Kabid Humas Polda Jateng, Kombes Pol Artanto, menegaskan bahwa pengukuhan Ditres PPA dan PPO merupakan langkah penting dalam memperkuat penegakan hukum yang berperspektif perlindungan terhadap kelompok rentan.
“Direktorat Reserse PPA dan PPO memiliki tugas pokok melaksanakan penyelidikan dan penyidikan tindak pidana yang berkaitan dengan kekerasan terhadap perempuan dan anak, kejahatan seksual, eksploitasi, serta tindak pidana perdagangan orang," ungkap Kombes Pol Artanto di Mapolda Jateng, Selasa (13/1/2026).
Selain itu, Direktorat ini juga mengedepankan pendekatan yang humanis, berkeadilan, dan berorientasi pada pemulihan korban.

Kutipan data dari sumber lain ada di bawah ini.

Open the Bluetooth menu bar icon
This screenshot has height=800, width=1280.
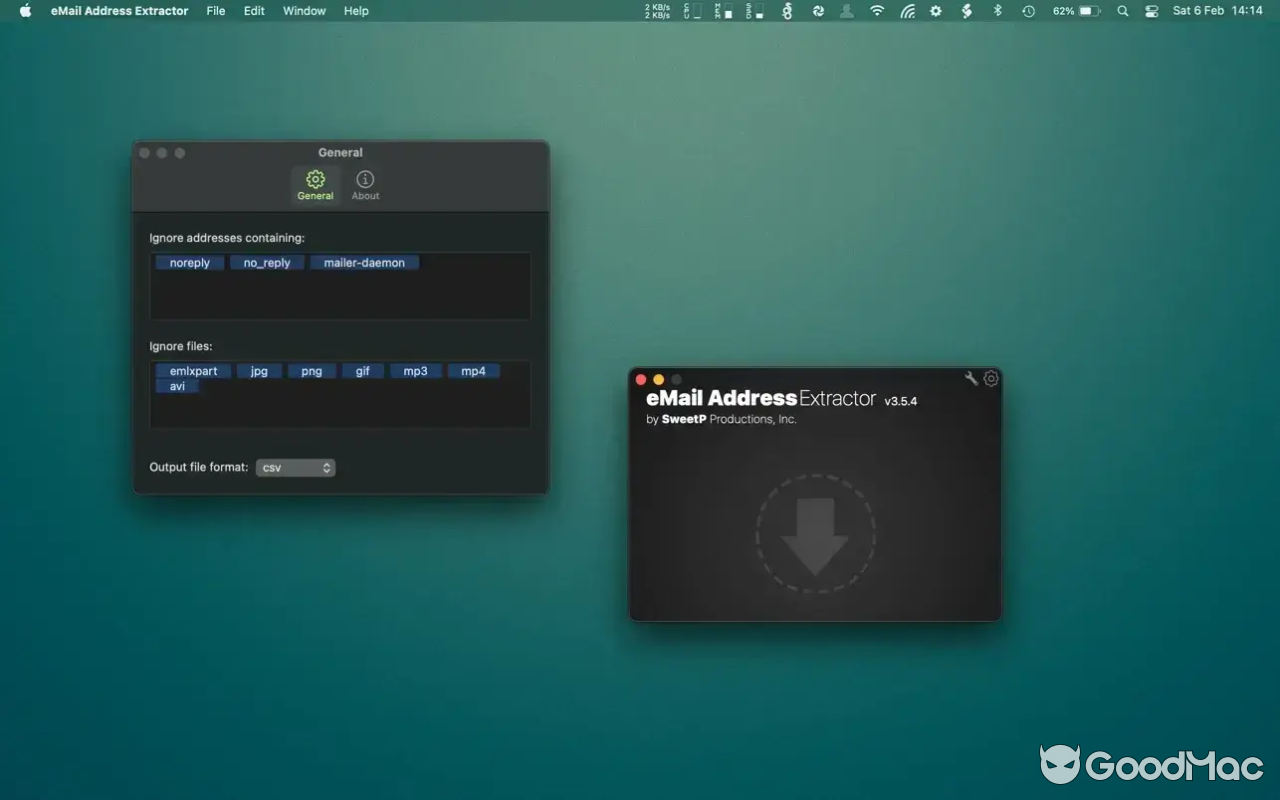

Ia menjelaskan bahwa fungsi Ditres PPA dan PPO tidak hanya sebatas penegakan hukum, tetapi juga mencakup perlindungan, pendampingan, serta koordinasi lintas sektor dengan instansi terkait, lembaga PPA, hingga unsur masyarakat.
"Tujuannya, memastikan hak-hak korban terpenuhi secara menyeluruh baik dari sisi hukum, psikologis, maupun sosial," jelasnya.
Menurutnya, pelantikan ini menjadi wujud nyata komitmen Polda Jateng dalam menempatkan isu perlindungan perempuan dan anak sebagai prioritas utama penegakan hukum. Polda Jateng juga berkomitmen untuk menghadirkan rasa aman dan berkeadilan bagi seluruh masyarakat, khususnya perempuan dan anak.
"Penanganan perkara dilakukan secara profesional, transparan, serta menjunjung tinggi hak asasi manusia, dengan memastikan korban mendapatkan perlindungan maksimal,” tegasnya.
Kombes Pol Artanto menambahkan, keberadaan Ditres PPA dan PPO diharapkan mampu meningkatkan kualitas penanganan perkara sekaligus memperkuat kepercayaan publik terhadap Polri sebagai pelindung, pengayom, dan pelayan masyarakat.